The men haven’t touched you yet but you’ve already blamed yourself, you stupid naïve little bitch this is how man in uniform rape a woman, when you still think they are there to take your cat out of a tree, like this is a Dick and Dora story.

 “The more I second-guess, the more afraid I get. The more overcorrecting I do, the more I second-guess myself, the less risky I get. Half of the risks that are in this novel would not have happened if I stopped to think about it.”

[Risking what?]

“Risking excess. Meaning: two back-to-back explicit gay sex scenes near each other, or seven-page sentences, or a climactic moment in a novel written in free verse. Things like that. It just felt right. I didn’t think about it. I just went into it.”

Well, Marlon, you should’ve thought about it, or at least your editor should’ve, someone should’ve. No, seven-page sentences are not enjoyable, and just because there’s no punctuation doesn’t make it a sentence; it’s just seven pages full of words that at the end of the seventh don’t mean anything. The free verse “climactic moment” works, to a point, but that it comes just before the half-way mark is annoying: what’s all that stuff that comes after it? I lost interest. Even the sex-scenes don’t make it worthwhile.

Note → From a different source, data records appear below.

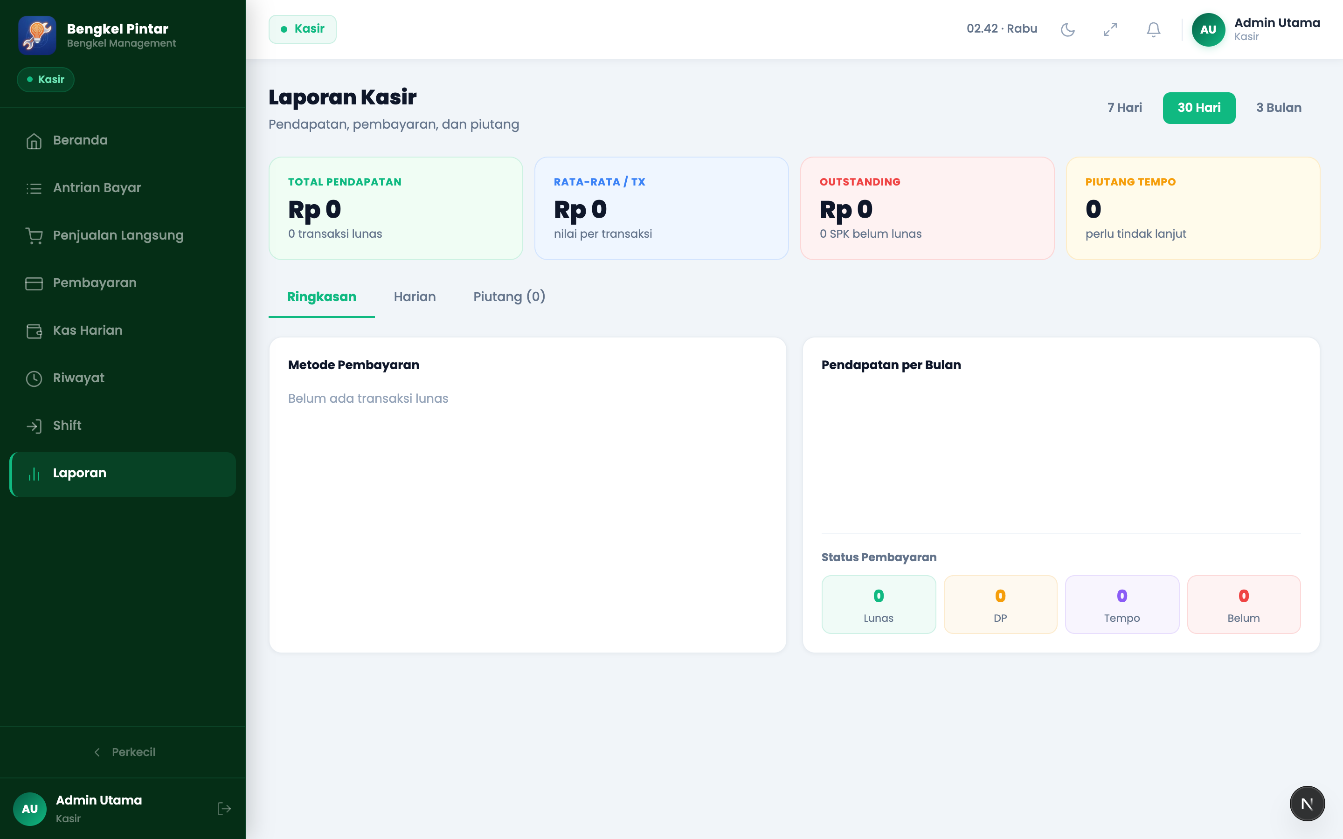The height and width of the screenshot is (839, 1343).
Task: Open the Admin Utama profile menu in header
Action: point(1255,29)
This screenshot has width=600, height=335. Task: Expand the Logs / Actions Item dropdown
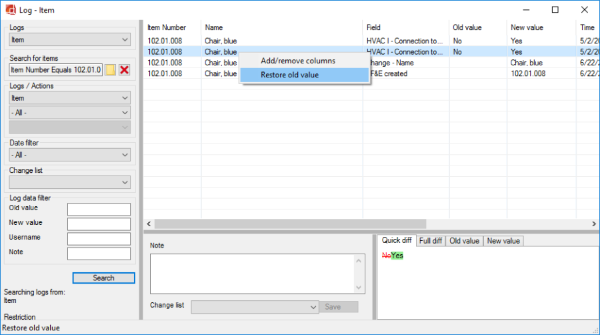[69, 98]
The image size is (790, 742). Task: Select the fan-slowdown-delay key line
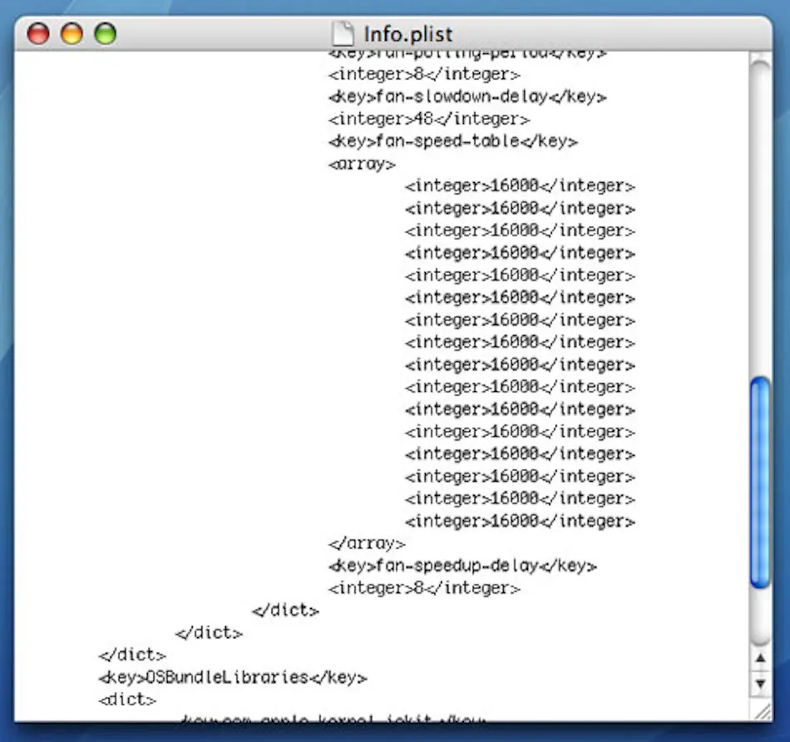pyautogui.click(x=467, y=96)
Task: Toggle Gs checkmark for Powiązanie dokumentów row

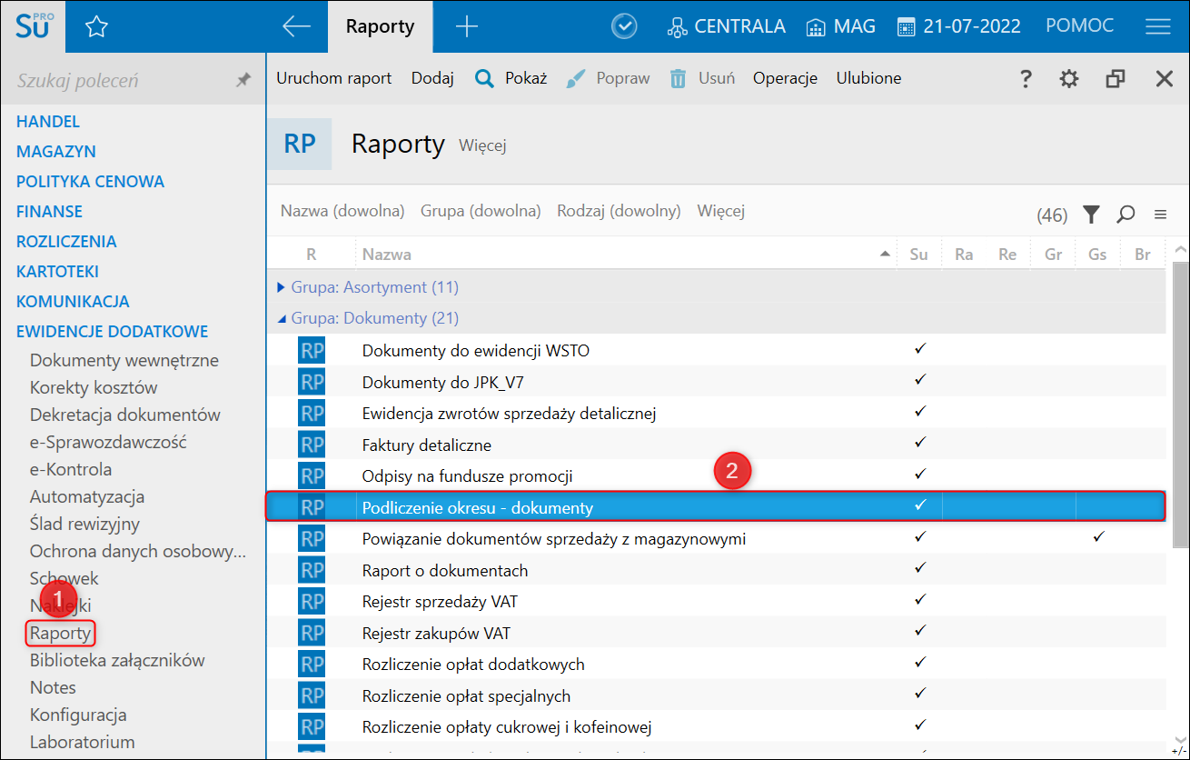Action: point(1098,537)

If you attempt it, sit up straight in good light; be alert; don’t you dare read it lying down; read it in large chunks; set yourself page goals; turn off your phone and TV; send away the kids and tie up the dog; turn off your grammar gene if you have one; better still, put on the alarm and get up in the middle of the night when everyone and everything is playing dead and sink yourself in it.

Marlon James is currently teaching literature at Macalester College in St Paul, Minnesota; writing a fantasy novel Black Leopard, Red Wolf, the first in a series; and working on the screenplay with Eric Roth (Munich, The Curious Case of Benjamin Button) for a TV series of  …Seven Killings to be produced by HBO, which is encouraging since they may be able to decipher the narrative and elide the vast cacophony of words that gets in the way of it. Television is narrative.

“I didn’t set out thinking, [like some say] I’m going to push the boundaries of what is a novel. If anything, I did the reverse. I’m like, “I’m going to stop thinking about the novel and just write and go wherever feels right at the time.” Yeah, right, Marlon.